Stored records:
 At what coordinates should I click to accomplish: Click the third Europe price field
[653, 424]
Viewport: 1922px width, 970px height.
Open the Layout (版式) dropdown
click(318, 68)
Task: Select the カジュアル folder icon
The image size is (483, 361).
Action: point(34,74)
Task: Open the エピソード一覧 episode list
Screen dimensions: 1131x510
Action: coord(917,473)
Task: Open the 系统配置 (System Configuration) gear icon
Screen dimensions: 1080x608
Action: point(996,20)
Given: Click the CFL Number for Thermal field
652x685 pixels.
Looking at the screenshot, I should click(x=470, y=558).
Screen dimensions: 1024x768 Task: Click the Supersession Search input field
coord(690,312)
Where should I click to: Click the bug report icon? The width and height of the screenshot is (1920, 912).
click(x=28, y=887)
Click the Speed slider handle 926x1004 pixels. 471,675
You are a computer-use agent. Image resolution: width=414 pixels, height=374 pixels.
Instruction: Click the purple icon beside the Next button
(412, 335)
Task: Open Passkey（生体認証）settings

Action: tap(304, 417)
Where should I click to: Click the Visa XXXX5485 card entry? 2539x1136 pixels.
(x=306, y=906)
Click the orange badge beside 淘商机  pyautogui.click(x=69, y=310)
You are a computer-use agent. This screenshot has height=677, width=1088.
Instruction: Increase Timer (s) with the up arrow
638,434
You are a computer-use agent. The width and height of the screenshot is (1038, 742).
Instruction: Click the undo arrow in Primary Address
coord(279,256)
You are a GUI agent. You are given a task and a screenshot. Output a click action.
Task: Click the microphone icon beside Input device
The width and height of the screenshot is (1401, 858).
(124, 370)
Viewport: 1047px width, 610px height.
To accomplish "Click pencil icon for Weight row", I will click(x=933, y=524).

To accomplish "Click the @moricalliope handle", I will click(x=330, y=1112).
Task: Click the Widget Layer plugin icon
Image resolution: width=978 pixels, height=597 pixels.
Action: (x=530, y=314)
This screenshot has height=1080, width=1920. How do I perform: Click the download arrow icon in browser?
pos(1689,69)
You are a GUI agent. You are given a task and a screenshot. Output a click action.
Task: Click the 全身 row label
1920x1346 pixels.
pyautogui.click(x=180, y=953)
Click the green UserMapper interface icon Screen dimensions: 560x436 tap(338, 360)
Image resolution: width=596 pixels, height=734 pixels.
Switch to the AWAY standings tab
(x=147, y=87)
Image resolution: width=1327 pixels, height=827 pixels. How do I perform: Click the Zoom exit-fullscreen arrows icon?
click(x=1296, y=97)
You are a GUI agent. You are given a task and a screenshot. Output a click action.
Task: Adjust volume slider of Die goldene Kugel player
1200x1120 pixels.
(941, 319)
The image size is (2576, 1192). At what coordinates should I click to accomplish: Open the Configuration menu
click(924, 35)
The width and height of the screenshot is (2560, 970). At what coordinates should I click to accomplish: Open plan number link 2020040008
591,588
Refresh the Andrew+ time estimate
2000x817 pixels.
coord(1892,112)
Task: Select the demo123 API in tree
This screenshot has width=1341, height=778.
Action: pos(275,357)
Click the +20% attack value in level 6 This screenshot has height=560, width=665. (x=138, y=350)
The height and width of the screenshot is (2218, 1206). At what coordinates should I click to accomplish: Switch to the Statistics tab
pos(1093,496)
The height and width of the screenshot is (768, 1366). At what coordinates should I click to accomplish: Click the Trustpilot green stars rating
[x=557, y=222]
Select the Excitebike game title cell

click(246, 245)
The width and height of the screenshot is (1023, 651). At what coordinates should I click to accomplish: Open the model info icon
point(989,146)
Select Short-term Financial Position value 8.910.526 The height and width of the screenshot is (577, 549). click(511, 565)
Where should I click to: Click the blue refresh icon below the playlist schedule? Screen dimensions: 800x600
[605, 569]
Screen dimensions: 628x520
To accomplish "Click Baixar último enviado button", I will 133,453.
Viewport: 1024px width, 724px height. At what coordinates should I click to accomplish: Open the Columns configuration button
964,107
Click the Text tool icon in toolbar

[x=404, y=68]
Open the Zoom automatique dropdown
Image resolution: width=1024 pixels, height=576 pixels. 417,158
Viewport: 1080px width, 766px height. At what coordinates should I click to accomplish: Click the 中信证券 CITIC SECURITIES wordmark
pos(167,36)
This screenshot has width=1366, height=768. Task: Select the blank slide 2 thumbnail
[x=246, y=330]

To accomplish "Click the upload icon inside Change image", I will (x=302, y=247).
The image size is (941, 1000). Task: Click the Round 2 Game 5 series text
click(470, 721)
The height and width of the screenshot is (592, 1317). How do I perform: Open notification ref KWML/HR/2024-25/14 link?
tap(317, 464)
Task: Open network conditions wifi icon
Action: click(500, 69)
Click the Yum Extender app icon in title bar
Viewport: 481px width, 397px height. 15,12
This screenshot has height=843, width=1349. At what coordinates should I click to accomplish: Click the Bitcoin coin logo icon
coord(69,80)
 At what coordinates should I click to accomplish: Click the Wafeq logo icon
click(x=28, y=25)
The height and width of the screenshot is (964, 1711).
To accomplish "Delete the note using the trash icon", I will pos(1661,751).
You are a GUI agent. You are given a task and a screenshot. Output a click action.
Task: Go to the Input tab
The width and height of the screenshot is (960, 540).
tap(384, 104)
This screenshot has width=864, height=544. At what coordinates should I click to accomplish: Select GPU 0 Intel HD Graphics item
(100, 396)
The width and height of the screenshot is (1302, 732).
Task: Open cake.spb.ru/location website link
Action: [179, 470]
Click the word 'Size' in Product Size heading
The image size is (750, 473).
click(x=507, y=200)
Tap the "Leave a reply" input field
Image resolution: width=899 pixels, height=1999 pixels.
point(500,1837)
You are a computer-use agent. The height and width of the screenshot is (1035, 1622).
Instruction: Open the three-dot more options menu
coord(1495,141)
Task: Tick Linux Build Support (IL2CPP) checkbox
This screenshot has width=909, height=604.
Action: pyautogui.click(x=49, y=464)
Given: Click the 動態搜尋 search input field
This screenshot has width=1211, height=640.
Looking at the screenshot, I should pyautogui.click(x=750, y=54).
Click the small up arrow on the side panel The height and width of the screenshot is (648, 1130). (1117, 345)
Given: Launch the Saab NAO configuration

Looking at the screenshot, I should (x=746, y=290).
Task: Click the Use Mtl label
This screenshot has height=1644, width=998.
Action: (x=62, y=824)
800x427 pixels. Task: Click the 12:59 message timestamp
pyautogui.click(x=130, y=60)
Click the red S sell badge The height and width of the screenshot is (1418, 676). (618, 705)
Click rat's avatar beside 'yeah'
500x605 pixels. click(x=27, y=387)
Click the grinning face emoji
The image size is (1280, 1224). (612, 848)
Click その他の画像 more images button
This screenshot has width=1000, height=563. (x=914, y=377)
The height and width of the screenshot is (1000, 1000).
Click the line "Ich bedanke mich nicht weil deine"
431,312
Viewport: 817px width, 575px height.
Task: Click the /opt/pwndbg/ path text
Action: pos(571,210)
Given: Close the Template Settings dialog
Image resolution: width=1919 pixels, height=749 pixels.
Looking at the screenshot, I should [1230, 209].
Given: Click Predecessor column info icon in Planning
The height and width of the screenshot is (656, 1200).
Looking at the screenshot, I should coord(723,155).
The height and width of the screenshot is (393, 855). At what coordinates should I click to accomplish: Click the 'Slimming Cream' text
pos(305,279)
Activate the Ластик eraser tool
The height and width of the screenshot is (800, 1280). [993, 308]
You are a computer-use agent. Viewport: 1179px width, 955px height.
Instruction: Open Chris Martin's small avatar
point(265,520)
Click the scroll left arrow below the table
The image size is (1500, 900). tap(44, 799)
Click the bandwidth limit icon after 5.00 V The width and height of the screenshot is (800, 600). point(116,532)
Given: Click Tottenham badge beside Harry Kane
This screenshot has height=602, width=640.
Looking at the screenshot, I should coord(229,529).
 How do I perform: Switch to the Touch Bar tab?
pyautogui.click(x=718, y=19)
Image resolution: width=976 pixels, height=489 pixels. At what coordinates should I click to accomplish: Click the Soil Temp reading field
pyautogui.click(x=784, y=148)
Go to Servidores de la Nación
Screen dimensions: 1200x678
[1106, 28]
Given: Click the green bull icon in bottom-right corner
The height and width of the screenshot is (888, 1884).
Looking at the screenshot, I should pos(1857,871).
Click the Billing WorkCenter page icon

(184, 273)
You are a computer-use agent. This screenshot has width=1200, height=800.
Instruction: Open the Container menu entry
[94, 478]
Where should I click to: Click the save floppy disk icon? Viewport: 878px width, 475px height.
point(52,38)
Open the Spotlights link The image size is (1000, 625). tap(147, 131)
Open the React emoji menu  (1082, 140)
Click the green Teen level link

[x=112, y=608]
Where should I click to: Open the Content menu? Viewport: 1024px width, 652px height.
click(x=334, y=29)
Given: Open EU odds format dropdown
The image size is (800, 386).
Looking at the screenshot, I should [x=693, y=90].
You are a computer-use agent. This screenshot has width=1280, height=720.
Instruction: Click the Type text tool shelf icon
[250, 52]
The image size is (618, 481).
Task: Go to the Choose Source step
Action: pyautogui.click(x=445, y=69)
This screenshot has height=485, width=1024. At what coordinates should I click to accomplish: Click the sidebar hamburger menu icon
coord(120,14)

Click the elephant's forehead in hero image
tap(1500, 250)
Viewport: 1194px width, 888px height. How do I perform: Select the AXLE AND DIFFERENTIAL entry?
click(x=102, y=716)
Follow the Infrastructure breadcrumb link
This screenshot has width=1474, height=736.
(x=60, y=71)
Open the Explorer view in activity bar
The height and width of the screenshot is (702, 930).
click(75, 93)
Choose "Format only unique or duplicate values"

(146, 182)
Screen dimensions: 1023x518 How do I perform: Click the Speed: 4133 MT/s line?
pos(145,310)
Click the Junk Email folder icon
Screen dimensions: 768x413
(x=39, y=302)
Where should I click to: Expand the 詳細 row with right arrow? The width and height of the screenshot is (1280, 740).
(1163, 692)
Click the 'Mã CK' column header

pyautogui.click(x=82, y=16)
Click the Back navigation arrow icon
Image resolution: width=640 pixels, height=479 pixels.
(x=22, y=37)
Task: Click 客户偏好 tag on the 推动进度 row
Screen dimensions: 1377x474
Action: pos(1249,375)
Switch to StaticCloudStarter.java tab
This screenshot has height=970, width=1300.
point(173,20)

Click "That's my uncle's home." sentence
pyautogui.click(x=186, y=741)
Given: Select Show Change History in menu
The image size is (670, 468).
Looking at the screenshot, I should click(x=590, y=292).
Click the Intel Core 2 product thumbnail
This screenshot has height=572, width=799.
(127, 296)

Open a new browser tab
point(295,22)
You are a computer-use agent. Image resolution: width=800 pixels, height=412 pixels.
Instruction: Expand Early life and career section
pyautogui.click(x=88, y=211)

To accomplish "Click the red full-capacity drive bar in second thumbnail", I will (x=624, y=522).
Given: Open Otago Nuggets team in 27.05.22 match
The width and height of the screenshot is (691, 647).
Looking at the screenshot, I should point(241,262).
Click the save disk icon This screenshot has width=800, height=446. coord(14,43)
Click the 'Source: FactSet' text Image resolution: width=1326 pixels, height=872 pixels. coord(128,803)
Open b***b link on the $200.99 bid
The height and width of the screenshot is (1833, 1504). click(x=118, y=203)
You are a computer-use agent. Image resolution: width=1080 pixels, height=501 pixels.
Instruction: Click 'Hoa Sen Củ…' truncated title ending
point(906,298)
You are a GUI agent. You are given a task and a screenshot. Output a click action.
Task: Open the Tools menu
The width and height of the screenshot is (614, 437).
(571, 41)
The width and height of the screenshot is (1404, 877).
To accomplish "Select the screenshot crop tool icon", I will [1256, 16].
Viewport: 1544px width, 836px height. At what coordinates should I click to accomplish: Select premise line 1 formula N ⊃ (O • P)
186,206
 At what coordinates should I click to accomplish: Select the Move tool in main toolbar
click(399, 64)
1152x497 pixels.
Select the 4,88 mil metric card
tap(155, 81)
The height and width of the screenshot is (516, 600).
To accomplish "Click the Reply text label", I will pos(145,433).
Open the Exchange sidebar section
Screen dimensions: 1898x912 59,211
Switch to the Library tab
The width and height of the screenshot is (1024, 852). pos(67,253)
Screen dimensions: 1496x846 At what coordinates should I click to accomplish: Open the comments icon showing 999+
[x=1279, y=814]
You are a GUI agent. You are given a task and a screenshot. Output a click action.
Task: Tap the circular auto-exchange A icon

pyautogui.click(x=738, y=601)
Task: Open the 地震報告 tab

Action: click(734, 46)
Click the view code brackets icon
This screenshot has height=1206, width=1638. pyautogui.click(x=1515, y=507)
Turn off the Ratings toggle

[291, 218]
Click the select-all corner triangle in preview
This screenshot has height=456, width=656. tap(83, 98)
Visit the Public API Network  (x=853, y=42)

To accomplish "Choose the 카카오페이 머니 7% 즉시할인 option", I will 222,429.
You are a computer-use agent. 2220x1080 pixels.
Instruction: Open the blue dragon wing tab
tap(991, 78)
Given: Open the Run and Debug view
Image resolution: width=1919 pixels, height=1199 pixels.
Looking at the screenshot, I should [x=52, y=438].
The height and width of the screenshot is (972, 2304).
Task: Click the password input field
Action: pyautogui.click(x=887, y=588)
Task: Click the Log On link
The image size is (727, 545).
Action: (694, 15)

◆ Your instructions ◆
I need each line of the entries that holds the string "badge" located and copied.

◆ Response ◆
Click the orange badge beside 淘商机  pyautogui.click(x=69, y=310)
Click the red S sell badge The height and width of the screenshot is (1418, 676). (618, 705)
Given: Click Tottenham badge beside Harry Kane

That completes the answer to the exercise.